Joshua vs Klitschko war am Wochenende Jungs! Im Finale des russischen Pokals zwischen Ural Jekaterinburg und Lokomotiv Moskau ging es in der Nachspielzeit ziemlich rund.

In der Nachspielzeit krachten Edgar Manucharyan und Artem Fidler von Jekaterinburg auf den Ex-Schalker Jefferson Farfan und den brasilianischen Stürmer Ari von Lokomotiv Moskau. Die Folge: Vier Rote Karten für die Übeltäter. Das hatte aber keinen Einfluss mehr auf das Ergebnis. Moskau gewann mit 2:0 und sicherte sich somit schon das siebente Mal in der Vereinsgeschichte den russischen Pokal. Die Tore für die Hauptstädter erzielten die zwei russischen Mittelfeldspieler Igor Densiov und Aleksey Miranchuk.

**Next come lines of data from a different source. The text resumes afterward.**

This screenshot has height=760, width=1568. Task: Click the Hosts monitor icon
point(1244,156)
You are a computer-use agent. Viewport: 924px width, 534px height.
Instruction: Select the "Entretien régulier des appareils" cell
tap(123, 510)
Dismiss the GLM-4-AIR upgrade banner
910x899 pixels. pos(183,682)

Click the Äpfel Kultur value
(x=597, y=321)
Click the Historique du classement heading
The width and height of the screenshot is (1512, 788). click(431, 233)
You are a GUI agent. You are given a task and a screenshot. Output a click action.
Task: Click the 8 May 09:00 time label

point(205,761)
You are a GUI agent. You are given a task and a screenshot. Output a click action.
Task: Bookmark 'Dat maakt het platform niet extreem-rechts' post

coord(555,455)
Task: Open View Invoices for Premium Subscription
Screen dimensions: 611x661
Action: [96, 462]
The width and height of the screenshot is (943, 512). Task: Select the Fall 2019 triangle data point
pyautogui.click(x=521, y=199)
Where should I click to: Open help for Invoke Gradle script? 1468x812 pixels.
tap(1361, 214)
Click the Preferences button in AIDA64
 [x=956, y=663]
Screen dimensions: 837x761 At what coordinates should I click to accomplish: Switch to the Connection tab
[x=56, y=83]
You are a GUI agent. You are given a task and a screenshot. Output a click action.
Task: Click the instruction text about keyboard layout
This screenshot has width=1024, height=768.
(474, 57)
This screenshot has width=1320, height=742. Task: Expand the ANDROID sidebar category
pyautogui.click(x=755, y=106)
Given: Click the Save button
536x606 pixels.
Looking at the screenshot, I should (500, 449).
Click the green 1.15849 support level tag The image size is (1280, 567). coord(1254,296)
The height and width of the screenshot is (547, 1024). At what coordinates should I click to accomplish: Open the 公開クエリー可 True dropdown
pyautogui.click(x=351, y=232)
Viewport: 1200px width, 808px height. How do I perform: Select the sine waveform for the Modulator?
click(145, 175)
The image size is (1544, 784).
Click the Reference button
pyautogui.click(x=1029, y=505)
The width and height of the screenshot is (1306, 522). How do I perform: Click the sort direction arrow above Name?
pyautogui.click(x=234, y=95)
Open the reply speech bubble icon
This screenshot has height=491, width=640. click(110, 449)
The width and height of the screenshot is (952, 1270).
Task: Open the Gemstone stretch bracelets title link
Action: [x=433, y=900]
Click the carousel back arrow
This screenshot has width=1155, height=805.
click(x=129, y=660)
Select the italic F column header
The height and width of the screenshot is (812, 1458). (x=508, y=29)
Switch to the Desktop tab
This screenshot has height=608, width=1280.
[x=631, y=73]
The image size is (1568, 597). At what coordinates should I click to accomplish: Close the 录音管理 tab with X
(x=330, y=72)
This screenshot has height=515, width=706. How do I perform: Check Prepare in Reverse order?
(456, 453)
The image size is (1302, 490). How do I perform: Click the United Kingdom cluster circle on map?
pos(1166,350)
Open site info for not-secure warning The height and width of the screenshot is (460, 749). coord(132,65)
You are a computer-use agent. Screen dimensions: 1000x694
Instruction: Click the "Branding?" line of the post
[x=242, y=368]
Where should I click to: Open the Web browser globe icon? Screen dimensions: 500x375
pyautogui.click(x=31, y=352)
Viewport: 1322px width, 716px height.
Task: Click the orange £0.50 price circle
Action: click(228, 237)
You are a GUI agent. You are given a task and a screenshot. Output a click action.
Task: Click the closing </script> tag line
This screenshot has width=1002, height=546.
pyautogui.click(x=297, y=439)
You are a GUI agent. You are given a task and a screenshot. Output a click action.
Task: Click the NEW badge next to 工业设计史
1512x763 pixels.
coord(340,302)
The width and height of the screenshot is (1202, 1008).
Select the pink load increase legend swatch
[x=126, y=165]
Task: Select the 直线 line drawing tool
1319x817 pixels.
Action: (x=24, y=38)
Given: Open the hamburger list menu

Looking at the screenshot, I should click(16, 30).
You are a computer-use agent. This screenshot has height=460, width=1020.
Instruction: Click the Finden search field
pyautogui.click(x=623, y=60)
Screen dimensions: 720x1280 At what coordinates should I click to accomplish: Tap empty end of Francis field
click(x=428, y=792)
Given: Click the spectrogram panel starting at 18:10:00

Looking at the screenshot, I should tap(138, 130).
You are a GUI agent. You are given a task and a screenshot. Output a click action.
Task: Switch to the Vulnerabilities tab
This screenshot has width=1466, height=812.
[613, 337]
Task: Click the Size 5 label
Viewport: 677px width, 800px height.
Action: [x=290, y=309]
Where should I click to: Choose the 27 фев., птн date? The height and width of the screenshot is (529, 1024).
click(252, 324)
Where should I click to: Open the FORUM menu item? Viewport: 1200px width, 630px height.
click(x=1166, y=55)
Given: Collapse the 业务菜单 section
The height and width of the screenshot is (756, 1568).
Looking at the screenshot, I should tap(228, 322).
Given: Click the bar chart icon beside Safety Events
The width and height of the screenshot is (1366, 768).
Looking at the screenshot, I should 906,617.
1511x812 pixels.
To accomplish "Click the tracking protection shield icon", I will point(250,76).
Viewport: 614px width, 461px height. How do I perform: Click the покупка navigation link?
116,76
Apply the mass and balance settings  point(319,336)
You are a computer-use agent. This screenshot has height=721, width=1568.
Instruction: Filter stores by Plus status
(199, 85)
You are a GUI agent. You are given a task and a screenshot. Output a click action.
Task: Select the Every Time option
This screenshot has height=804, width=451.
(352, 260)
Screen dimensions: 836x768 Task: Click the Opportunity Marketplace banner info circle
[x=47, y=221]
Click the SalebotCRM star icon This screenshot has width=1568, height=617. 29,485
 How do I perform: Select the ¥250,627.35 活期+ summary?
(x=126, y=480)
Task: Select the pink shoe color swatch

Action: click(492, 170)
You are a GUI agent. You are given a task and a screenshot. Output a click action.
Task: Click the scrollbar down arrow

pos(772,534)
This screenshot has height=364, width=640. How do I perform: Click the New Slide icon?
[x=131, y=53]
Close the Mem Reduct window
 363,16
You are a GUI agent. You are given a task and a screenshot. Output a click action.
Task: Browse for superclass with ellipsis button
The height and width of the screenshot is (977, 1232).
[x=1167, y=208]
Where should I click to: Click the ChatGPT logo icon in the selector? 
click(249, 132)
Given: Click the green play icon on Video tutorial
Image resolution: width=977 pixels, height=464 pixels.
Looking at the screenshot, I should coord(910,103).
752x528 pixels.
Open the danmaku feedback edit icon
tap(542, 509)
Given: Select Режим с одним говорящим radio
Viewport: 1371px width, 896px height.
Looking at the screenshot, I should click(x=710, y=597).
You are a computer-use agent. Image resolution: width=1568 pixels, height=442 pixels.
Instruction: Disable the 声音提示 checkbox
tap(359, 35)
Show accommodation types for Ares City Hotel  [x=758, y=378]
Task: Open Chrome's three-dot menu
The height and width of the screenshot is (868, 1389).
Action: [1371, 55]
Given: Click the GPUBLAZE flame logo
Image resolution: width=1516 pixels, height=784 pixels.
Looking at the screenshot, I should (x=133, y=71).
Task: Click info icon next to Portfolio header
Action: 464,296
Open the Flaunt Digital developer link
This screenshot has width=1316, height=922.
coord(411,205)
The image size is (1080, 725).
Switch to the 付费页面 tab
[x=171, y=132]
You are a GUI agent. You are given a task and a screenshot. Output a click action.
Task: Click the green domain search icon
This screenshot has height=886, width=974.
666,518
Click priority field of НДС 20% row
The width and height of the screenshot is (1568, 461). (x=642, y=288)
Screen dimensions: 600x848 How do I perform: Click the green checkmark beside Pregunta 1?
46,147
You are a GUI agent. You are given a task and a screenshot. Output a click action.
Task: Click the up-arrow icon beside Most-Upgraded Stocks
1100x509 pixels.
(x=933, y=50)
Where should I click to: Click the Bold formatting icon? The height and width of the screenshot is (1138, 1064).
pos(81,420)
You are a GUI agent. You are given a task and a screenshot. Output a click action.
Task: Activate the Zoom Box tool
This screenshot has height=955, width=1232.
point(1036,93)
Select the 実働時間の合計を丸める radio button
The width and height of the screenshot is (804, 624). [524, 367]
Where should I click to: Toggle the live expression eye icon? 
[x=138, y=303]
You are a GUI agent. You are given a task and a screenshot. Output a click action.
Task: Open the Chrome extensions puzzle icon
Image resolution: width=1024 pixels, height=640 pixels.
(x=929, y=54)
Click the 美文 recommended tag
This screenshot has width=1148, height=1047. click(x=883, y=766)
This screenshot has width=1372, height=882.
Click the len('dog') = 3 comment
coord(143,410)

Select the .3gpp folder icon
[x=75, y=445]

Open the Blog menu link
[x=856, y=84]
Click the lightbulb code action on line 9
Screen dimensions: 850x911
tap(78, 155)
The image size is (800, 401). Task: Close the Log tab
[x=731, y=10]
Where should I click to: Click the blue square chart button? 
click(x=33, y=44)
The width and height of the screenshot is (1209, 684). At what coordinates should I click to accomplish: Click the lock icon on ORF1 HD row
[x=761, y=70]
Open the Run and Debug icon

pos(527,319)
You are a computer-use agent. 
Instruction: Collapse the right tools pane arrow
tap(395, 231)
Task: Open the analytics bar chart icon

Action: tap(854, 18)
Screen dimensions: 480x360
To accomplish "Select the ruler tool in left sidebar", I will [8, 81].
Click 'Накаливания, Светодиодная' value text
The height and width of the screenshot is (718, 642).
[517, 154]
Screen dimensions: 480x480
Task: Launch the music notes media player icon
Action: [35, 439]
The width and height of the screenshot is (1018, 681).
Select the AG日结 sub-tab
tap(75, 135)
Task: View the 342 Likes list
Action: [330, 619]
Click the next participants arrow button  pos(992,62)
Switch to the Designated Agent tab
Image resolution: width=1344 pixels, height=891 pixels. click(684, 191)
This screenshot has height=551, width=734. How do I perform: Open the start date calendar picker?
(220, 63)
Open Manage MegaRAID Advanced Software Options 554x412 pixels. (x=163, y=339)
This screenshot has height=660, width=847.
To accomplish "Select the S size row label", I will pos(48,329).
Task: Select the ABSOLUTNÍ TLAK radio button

In der Liga geht es am Montag gegen Anzhi Makhachkala. Der Rückstand auf die internationalen Startplätze beträgt sieben Punkte. Ural Jekaterinburg spielt auch am Montag gegen den Tabellenletzten KS Samara. Die europäischen Startplätze sind nicht erreichbar, denn derzeit liegt Ural Jekaterinburg auf dem 11. Tabellenrang. Auf die Abstiegsplätze haben sie sechs Punkte Vorsprung.